Comparison
Alpha-Lipoic Acid vs NMN
Side-by-side of Alpha-Lipoic Acid and NMN. Every row below is pulled from the compound schema and will update as our data grows. For deeper reads, follow through to each compound page.
Alpha-Lipoic Acid
Alpha lipoic acid supplement guide: 600 mg/day oral dosing, R-ALA vs racemic absorption, neuropathy trial data, antioxidant mechanism, interactions.
NMN
NMN supplements are oral nicotinamide mononucleotide capsules sold for longevity, energy, and metabolic health. They raise plasma NAD+ 30-90% at 250-1000.
Effects at a glance
Alpha-Lipoic Acid
- •Approved Rx for diabetic neuropathy in Germany at 600 mg/day IV (Thioctacid) since 1960s
- •Improves neuropathy symptoms (TSS, NIS) at 600 mg/day IV across ALADIN and SYDNEY trials
- •R-ALA enantiomer absorbs 40-100% better than racemic mixtures
- •Activates AMPK; produces small HbA1c reductions in T2DM
- •Plasma half-life ~30 minutes; split dosing or sustained-release is standard
- •Hypoglycemia risk with insulin or sulfonylureas; medication adjustment may be required
NMN
- •Plasma NAD+ rises 30-90% at 250-1000 mg/day across human PK studies
- •Tissue NAD+ rise is inconsistent across human trials (Yoshino 2021, Igarashi 2022)

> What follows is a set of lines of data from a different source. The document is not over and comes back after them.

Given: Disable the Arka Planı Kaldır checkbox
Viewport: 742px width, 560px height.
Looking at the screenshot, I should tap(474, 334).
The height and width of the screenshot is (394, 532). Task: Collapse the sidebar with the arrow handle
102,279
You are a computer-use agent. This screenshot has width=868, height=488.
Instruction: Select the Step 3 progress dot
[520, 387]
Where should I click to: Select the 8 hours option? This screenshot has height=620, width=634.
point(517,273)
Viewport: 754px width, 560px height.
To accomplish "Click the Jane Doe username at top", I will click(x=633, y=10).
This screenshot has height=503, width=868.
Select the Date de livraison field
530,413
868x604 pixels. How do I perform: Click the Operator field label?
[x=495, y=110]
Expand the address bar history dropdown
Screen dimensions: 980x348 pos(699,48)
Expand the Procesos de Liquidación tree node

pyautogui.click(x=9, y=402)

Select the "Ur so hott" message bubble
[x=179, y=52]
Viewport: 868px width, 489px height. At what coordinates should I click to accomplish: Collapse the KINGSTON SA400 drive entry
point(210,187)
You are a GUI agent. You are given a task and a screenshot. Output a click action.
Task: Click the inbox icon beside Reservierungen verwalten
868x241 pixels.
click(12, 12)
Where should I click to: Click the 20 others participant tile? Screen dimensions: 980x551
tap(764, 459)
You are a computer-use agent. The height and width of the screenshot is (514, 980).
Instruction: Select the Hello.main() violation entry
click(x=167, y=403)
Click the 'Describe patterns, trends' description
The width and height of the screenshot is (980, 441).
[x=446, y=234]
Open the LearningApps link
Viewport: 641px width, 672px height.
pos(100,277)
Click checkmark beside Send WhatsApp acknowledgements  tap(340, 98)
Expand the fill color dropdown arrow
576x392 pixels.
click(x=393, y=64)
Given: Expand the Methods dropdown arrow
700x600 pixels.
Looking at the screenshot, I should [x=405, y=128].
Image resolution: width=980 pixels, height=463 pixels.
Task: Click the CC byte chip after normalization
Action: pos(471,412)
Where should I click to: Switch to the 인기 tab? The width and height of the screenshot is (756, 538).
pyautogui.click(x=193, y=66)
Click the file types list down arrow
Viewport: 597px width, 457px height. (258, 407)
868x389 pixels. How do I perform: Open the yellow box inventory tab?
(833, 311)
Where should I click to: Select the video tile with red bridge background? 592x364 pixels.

- •No human trials measure hard endpoints (mortality, CV events, cancer); evidence is biomarker-only
- •Most trials cluster at 250-500 mg/day; dose-response above 250 mg/day is poorly characterized
- •FDA position contested; widely sold as supplement but with regulatory uncertainty
- •Marketing claims for fertility and longevity outrun the human trial evidence substantially
Side-by-side
| Attribute | Alpha-Lipoic Acid | NMN |
|---|---|---|
| Category | supplement | supplement |
| Also known as | ALA, thioctic acid, R-ALA, R-lipoic acid | nicotinamide mononucleotide, beta-NMN |
| Half-life (hr) ↗ | 0.5 | 4 |
| Typical dose (mg) ↗ | 600 | 250 |
| Dosing frequency | 1 to 3 times daily on empty stomach | 1x daily, often morning |
| Routes | oral, iv | oral, sublingual |
| Onset (hr) | 0.5 | 1 |
| Peak (hr) | 1 | 3 |
| Molecular weight | 206.33 | 334.22 |
| Molecular formula | C8H14O2S2 | C11H15N2O8P |
| Mechanism | Dual lipid- and water-soluble antioxidant; redox cycles with dihydrolipoic acid (DHLA) to scavenge ROS, regenerate vitamin E and C, and chelate transition metals. Activates AMPK in liver and muscle; cofactor for pyruvate and alpha-ketoglutarate dehydrogenase complexes. | Direct precursor in the NAD+ salvage pathway; converted to NAD+ by NMNAT enzymes in essentially every tissue. Raised NAD+ supports sirtuin and PARP enzyme activity. |
| Legal status | Dietary supplement (US, UK, Canada, most EU); prescription drug for diabetic neuropathy in Germany | Contested in US (FDA position 2022); widely sold as supplement; broadly available in EU, UK, Asia |
| WADA status | allowed | allowed |
| DEA / Rx | Not scheduled | Not scheduled |
| Pregnancy | Insufficient data; precautionary avoidance | Insufficient data; precautionary avoidance |
| CAS | 62-46-4 | 1094-61-7 |
| PubChem CID | 864 | 14180 |
| Wikidata | Q161227 | Q418972 |
Safety profile
Alpha-Lipoic Acid
Common side effects
- nausea
- abdominal discomfort
- diarrhea
- sulfurous odor
- rash (rare)
Contraindications
- pregnancy and lactation (insufficient safety data)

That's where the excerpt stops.